Macaxeira Ensoada, Ovo Encruado
Lendo a crônica “Homens & Mulheres”, de Carlos Heitor Cony, no site da Academia Brasileira de Letras, encontrei o adjetivo “encruado” (na verdade, particípio passado do verbo “encruar”). E, um pouco antes, ao ler o pensamento número 260 do livro 501 Pensamentos do Pe. Antônio Vieira, encontrara a locução “tujupar de pindoba”. Aí, não deu outra: bateu uma saudade imensa do meu avô materno, José Monteiro da Silva, e do meu pai, João Belizário de Souza, ambos falecidos, bem como de outros parentes e, ainda, da vida que levei na roça, no passado que irremediavelmente se torna cada vez mais distante.
O leitor, por acaso, lembrar-se-ia da minha crônica “Tijitica, Jitirana e Tijupá”? “Tujupar” é variação de “tijupá”. “Encruado”, “ensoado”, “macaxeira”, “pindoba” e “tijupá”, dentre outras tantas, eram palavras comuns ao linguajar da minha família, quando morávamos na roça, onde fui criado, na zona rural de São Domingos do Araguaia. “Macaxeira ensoada” é aquela que, mesmo cozida, continua dura. E, meu avô não comia traíra, porque – dizia ele – era igual à macaxeira ensoada. Ele também não comia alguns outros alimentos e explicava sua rejeição com afirmações do tipo dessa que usava para não comer traíra. Por causa disso, meu pai, na liberdade de genro, o acusava de ser “cheio de nó pelo espinhaço”, outra expressão muito comum para nós.
Meu pai era piauiense, de Canto do Buriti, lugar de onde saiu a pé, para o Maranhão, em 1952 e aonde nunca mais voltou. “Cheio de nó pelo espinhaço”, na linguagem do nordestino, é o indivíduo cheio de idiossincrasias, ou seja, mutatis mutandis, um sujeito rabugento, como chamam em outras regiões do país. Mas meu avô – que, por sinal, também era piauiense e até filho de cearenses – não era rabugento; preferências culinárias à parte, era uma pessoa muito boa; homem simples, mais interessante.

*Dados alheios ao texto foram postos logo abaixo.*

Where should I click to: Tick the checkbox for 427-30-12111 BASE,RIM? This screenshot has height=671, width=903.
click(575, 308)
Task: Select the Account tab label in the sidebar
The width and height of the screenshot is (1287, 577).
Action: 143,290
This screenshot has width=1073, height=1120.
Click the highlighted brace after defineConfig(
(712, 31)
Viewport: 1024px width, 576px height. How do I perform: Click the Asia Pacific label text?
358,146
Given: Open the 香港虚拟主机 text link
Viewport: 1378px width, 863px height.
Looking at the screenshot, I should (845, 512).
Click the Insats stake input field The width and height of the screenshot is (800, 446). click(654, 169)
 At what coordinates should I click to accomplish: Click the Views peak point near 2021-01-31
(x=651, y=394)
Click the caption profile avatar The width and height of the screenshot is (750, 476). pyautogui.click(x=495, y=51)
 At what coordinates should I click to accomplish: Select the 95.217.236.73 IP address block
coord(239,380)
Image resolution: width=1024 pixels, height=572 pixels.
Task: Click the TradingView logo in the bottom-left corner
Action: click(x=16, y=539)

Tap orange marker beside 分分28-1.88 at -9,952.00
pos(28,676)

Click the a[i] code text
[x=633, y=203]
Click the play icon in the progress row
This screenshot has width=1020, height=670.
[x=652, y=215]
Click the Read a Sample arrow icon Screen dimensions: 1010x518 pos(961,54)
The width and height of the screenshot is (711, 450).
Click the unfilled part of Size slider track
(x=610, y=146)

Deixo de dar o significado das outras palavras e, propositadamente, remeto o leitor aos bons dicionários. Registro, contudo, que acalento o desejo de ainda escrever um dicionário com as palavras do linguajar do meu povo da roça: meus pais, meus tios e as demais pessoas do nosso convívio ao longo da minha infância e adolescência, na zona rural. Amo as minhas raízes e, por isso, gosto de conversar com o Dr. Sebastião de Jesus Souza Castro e a Zuleide, meus colegas da Câmara Municipal de Marabá, que apreciam usar, propositadamente, o mesmo palavreado. Com frequência, digo a eles: “Opa! Essa aí veio de longe e me lembrou do meu pai.” Ou do meu avô, ou da minha mãe, conforme o caso.
Encruado e ensoado não são sinônimos nem cognatos, é claro. Mas, por fim, apenas para lembrar os falsos cognatos, informo que ambas as palavras, em nosso linguajar, eram contextualmente empregadas quase como sinônimo. “Carne encruada” era a que, mesmo depois de muita cocção, continuava dura, da mesma forma que “mandioca ensoada” era a que não amolecia. Dizíamos, da mesma sorte, que a roça ficara encruada, quando não queimara direito e precisava ser encoivarada. Aliás, “coivara” era outra palavra comum para nós. Puxa vida, que saudade!